Burberry delivers its half year trading update on Tuesday and despite its shares up 42% over the past year and by 23% in the last six months, recent comments from chief executive, Angela Ahrendts, in a newspaper interview appeared to inject a degree of caution.

She noted that “this Chinese slowdown is maybe not a temporary accident but a new normal”. Looking ahead to the group’s report, Keith Bowman equity analyst Hargreaves Lansdown Stockbrokers says:  “The Chinese economy is currently expected by economists to generate its slowest pace of expansion in 23 years. Analysts currently forecast a near 2% rise in first half pre-tax profit to £176.8m, with revenue climbing by nearly 12% to £987.6m. Prior to the release, and with uncertainty regarding China persisting, analyst opinion currently points towards a ‘hold’, albeit a strong one.”

Sheridan Admans, investment research manager at The Share Centre generally concurs, adding: “The shares have staged a nice recovery since the beginning of the year but Angela Ahrendts’ recent warning of slowing Chinese demand could possibly be reflected in the company’s results next week. Investors will therefore again focus on the group’s expansion plan in the region. We currently list Burberry as a ‘hold’.”

On Tuesday, Rio Tinto delivers a production update and as per ususal with natural resources firms these days, the situation in China will be of primary interest. “Investors could expect record levels of iron ore production, a continuation from the previous quarter, and with commodity prices holding up relatively well they will hope to see a positive reflection in the sales numbers. We currently list Rio Tinto as a ‘buy’,” says Admans.

Diageo, the international spirits maker and brewer, which counts Baileys, Smirnoff and Johnnie Walker among its brands reports its first quarter sales update on Thursday. The shares are up by 10% in the past year but down 2% over six months. For his part, Admans rates it a ‘buy’. Some slowing in overall group organic sales compared to the second half of the last financial year is broadly expected. The group’s exposure to Emerging Markets – 42% of net sales – is likely to drag notes Bowman. He says: “For its Latin American and Caribbean region, challenges in Brazil may again offset growth elsewhere, whilst for its Asia Pacific region, difficulties in the likes of India and Korea are likely to impact. Furthermore, the group’s Western European markets are expected to have remained challenged. Nonetheless, North America is likely to have remained broadly solid, whilst its newly formed Africa, Eastern Europe and Turkey region should again report progress. In all and given its exposure to expected long term Emerging Market growth, analyst opinion continues to denote a ‘strong buy’.”

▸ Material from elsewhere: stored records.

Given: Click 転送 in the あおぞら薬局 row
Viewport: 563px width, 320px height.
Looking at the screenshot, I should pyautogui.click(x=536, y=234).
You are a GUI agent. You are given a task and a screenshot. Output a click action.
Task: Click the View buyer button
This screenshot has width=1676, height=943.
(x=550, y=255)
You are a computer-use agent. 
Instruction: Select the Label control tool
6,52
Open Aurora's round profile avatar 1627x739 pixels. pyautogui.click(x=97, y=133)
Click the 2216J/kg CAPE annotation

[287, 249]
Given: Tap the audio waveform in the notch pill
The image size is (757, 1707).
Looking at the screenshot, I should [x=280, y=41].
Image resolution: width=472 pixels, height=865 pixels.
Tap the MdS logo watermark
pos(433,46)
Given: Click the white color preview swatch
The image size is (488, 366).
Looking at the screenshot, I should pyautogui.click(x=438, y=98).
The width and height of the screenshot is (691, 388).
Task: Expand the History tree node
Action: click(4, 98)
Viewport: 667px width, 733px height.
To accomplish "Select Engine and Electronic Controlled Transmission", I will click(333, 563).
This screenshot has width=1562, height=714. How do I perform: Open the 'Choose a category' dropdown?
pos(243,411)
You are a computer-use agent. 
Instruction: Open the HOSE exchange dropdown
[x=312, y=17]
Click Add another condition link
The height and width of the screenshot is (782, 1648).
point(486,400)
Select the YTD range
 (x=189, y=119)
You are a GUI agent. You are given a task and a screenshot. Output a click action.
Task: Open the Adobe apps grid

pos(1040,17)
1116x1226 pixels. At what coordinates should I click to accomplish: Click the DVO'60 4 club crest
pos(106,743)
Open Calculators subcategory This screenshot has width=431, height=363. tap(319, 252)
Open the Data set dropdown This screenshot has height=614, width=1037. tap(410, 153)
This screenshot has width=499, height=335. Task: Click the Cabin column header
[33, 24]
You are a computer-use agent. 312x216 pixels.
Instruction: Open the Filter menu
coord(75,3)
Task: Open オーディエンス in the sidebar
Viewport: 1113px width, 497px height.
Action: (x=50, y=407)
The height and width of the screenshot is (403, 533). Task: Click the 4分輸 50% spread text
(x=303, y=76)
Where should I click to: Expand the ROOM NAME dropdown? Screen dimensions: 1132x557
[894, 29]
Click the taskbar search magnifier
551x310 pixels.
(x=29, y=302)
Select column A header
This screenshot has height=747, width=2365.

BSkyB also updates investor on Thursday, with its Q1 results. Its shares are up 17% in the past year and by 5% in the last three months. The wider broker sentiment according to share data website Digital Look is pointing to a ‘hold’.

Investors are likely to be concentrating on the average revenue per user figures, along with number of new customers. Admans says: “There has been growing concerns over competition from the likes of BT so updates on how new initiatives by the group are going will also be worth noting. We currently list BSkyB as a ‘buy’.”